Analyzing Classism in "The Stolen Party" Through a Marxist Lens | Teen Ink

Analyzing Classism in "The Stolen Party" Through a Marxist Lens

October 23, 2021
By jackpilot GOLD, New York City, New York
jackpilot GOLD, New York City, New York
14 articles 0 photos 3 comments

Favorite Quote:
“Beware; for I am fearless, and therefore powerful.” — Mary Shelley

In “The Stolen Party” by Liliana Hecker, tells the story of the struggle between classes and the difference in social status. The main character, Rosaura, is ecstatic about going to Liliana’s party, even though her mother works as a maid for Liliana’s family.  Rosaura’s mother warns her not to go to the party because she knows that her daughter will not be treated as an equal. Just as her mother suspected, when she arrives at the party, she is immediately treated as the help, rather than a guest as she had hoped. At that moment, Rosaura loses her innocence because she realizes that poor people are viewed as inferior to the rich, proving her mom right. She believes being educated puts her at the same social status but when she goes to the party, she realizes that she is frowned upon for her lack of economic privilege. Rosaura and her mom are the proletariats, while Sefiora Ines and Liliana are the bourgeoisie; Rosaura wants to believe that she can be viewed as the same, but due to society’s superstructure, she can never be equal to Liliana. 

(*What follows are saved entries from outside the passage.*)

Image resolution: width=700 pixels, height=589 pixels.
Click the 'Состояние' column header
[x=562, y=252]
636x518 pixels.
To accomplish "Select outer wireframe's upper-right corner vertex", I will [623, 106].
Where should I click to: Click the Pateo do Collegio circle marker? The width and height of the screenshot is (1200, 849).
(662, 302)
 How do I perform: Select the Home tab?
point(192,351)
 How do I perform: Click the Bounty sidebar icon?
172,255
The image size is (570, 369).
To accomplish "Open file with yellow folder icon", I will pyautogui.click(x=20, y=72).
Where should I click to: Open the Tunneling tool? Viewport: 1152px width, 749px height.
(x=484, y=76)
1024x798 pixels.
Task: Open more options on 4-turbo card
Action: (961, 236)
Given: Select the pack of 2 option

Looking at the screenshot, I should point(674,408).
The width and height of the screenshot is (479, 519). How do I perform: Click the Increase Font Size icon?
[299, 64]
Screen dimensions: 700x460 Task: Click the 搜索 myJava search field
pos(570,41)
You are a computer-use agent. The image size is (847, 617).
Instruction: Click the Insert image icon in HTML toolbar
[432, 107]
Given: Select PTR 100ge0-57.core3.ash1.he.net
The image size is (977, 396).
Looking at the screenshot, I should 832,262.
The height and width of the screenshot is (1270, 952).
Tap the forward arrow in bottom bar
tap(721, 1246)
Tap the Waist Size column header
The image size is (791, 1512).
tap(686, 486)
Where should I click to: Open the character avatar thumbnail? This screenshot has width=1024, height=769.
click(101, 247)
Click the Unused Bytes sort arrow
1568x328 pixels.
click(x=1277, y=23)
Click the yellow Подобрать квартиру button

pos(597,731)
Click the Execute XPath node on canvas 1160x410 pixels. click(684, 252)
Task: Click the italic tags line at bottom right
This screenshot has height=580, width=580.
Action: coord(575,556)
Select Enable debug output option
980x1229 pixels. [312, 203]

When she arrives at the party, Sefiora Ines asks Rosaura to help serve the girls attending the party, which she believes is only because she knows the home best.  When Sefiora Ines hands out the party favors, Rosaura is excited to receive one. Sefiora Ines hands her two bills and says, “you truly earned this… thank you for all your help, my pet.” This is a turning point that makes Rosaura realize that she is nothing more than the help. She becomes oppressed by the ideology that being educated does not put her in the same social class as the aristocracy. When Sefiora Ines calls her “my pet” it highlights that Rosaura is the proletariat, and is recompensed with money, rather than a loot bag because she is not viewed as equal. It displays the harsh reality that the elite can manipulate the poor, as the poor are not able to raise their economic class, as the “system” only allows the rich to become richer. Rosaura comes to the crushing realization that economic class is the core determining factor to an individuals’ “rank” in society, and her “rank” doesn’t afford her a goodie bag. Rosaura’s ideology on social class having to do with being educated results in her false consciousness, as the aristocracy’s intentions are only to promote those in power. Rosaura’s will never have a spot at the party as a true guest, as she is forbidden by society’s superstructure to be viewed as an equal.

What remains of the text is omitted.